1.000 Rettungswesten sind auch an Bord, außerdem Trinkwasser und Lebensmittelpakete für die Erstversorgung der Schiffbrüchigen. An Bord nehmen will die Besatzung niemanden. „Wenn wir einen hochziehen und sich andere an ihm festhalten, kentern wir“, erklärt Filipovic. Die Crew wird die Seenotfälle bei den Behörden melden und über das Notruf-Telefon Hilfe rufen.

Filipovic ist sich nicht sicher, ob er den psychischen Belastungen standhalten wird. „Es ist ein Wagnis, denn ich weiß nicht, was es mit mir macht, das Schicksal so vieler Leute zu sehen, die meinem ähneln“, sagt er. Er wird das Schiff fünf Wochen bis nach Malta steuern und dann erst entscheiden, ob er weitermacht. „Wenn ich merke, dass es mir nicht gut tut, steige ich aus, denn dann bringt es weder mir noch den Flüchtlingen etwas“, sagt er.

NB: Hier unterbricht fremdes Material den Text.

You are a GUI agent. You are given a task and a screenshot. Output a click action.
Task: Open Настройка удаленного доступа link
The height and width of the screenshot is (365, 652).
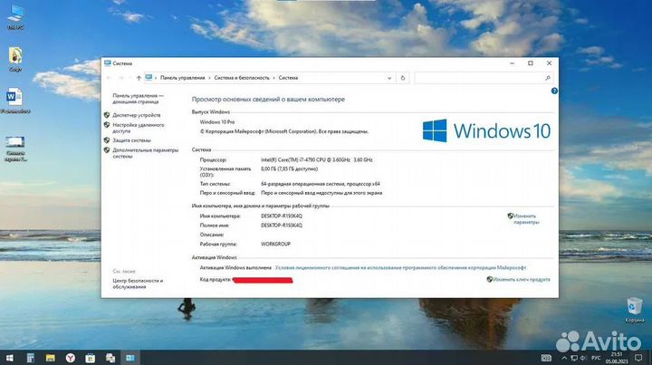point(138,128)
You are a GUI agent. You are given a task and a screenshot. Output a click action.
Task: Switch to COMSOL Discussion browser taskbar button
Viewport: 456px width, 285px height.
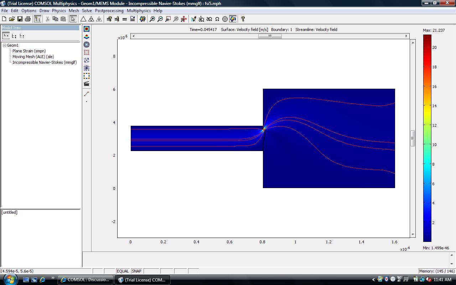[86, 280]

Draußen geht die Sonne über der Nordsee auf. Ein Krabbenkutter hat seine roten Segel gehisst, die Netze hängen zu beiden Seiten im Wasser. Ljubomir Filipovic ist nun seit über 20 Stunden wach. Zeit für ihn, in seine Koje zu klettern. „Ich hoffe, wir können mit unserem Projekt auch andere Menschen dazu ermutigen, zu handeln“, sagt er noch.